Tekst do przeczytania:
┌────────

"Kaczyński gotów wyrzucić Gowina". W obozie władzy wrze

"Kaczyński gotów wyrzucić Gowina". W obozie władzy wrze

Dodano: 
Jarosław Gowin, Jarosław Kaczyński
Jarosław Gowin, Jarosław KaczyńskiŹródło:PAP / Piotr Nowak
Kolejne doniesienia mediów na temat pogłębiających się podziałów w Zjednoczonej Prawicy.

Powodów konfliktu jest kilka, ale ten aktualny i najbardziej istotny to krytyka Polskiego Ładu. Porozumienie głośno sprzeciwia się części zapisów nowego programu, szczególnie w zakresie reformy systemu podatkowego.

– Gowina za kilka tygodni w rządzie nie będzie. Prezes go wyrzuci, jeśli Polski Ład nie przejdzie – przewiduje w rozmowie z Onetem polityk PiS bliski kierownictwu partii.

└────────

Zadanie do wykonania 1: Przeskaluj zapisy od ich pierwszego wiersza do wiersza z „[x=442, y=180]” włącznie i przepisz tylko te wiersze, razem z poleceniami. Każdą liczbę w odpowiedziach (współrzędne) pomnóż przez 0,5 i zaokrąglij do całości, połówki w górę.
Zadanie do wykonania 2: Kontynuuj tekst o sporze Gowina z Kaczyńskim w Zjednoczonej Prawicy od miejsca, w którym się urywa.

Dostarczony materiał:
┌────────

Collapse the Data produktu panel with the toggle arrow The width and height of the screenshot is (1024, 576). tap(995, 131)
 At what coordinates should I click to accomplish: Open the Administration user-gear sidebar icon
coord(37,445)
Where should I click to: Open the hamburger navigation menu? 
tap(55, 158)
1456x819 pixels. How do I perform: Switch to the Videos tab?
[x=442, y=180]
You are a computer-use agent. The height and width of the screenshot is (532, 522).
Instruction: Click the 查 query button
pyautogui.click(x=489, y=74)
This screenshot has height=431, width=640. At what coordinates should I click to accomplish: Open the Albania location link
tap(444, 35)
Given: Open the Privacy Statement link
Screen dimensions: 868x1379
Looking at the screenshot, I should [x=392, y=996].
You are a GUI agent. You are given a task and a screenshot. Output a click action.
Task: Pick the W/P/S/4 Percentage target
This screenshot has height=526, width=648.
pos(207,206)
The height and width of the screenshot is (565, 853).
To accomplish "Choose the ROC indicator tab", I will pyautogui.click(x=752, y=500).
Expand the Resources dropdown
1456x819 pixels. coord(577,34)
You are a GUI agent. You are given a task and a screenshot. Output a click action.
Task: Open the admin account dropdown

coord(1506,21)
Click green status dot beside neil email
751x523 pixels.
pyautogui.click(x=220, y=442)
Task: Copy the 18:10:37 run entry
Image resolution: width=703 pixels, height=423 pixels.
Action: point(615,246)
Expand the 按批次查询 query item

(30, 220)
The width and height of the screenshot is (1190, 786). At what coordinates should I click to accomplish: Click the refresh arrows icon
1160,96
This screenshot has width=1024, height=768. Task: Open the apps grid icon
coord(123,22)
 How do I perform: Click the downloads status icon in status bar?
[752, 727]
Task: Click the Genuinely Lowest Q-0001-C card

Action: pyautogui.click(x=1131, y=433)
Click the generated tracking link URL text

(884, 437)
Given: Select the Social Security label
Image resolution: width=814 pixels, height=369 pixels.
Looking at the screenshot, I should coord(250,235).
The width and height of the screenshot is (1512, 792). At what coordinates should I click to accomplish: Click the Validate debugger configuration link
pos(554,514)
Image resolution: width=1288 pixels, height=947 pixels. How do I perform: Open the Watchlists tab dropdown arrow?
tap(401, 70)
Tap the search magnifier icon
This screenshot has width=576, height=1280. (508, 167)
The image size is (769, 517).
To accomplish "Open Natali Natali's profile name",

└────────

Odpowiedź 1:
Collapse the Data produktu panel with the toggle arrow The width and height of the screenshot is (1024, 576). tap(498, 66)
 At what coordinates should I click to accomplish: Open the Administration user-gear sidebar icon
coord(19,223)
Where should I click to: Open the hamburger navigation menu? 
tap(28, 79)
1456x819 pixels. How do I perform: Switch to the Videos tab?
[x=221, y=90]

Odpowiedź 2:
"Polski Ład" to program skrojony pod elektorat PiS – emerytów i tych najmniej zarabiających. To oni mają zyskać. Zapłacą za to lepiej zarabiający, w tym przedsiębiorcy. I będą to ogromne kwoty. To ich rzecznikiem od lat chce być wicepremier Jarosław Gowin, dlatego stawia weto własnemu premierowi i PiS – opisuje serwis.

– Porozumienie bardzo jasno stawia granice i mówi, że sprzeciwiamy się tak gwałtownej podwyżce podatków. PiS mówi: "tylko dla określonej grupy przedsiębiorców". Nie, ta określona grupa przedsiębiorców świadczy usługi, sprzedaje towary każdemu Polakowi w naszym kraju. Nie ma na to naszej zgody – mówiła we wtroek w TVN24 wiceminister rozwoju Anna Kornecka.

Porozumienie odpowiedzialne za złe sondaże?

Z informacji Onetu wynika, że Mateusz Morawiecki w wewnętrznych rozmowach wprost oskarża partię Jarosława Gowina o odpowiedzialność za fatalne sondaże w sprawie tego programu.

O tym, że Gowin wkrótce opuści Zjednoczoną Prawicę jest przekonana także część opozycji. – To jest ostatni moment, kiedy może pokazać niezależność. Tylko w ten sposób wyrobi sobie jakąkolwiek pozycję negocjacyjną, gdy będzie musiał zerwać sojusz z Kaczyńskim – mówi ważny polityk Platformy Obywatelskiej.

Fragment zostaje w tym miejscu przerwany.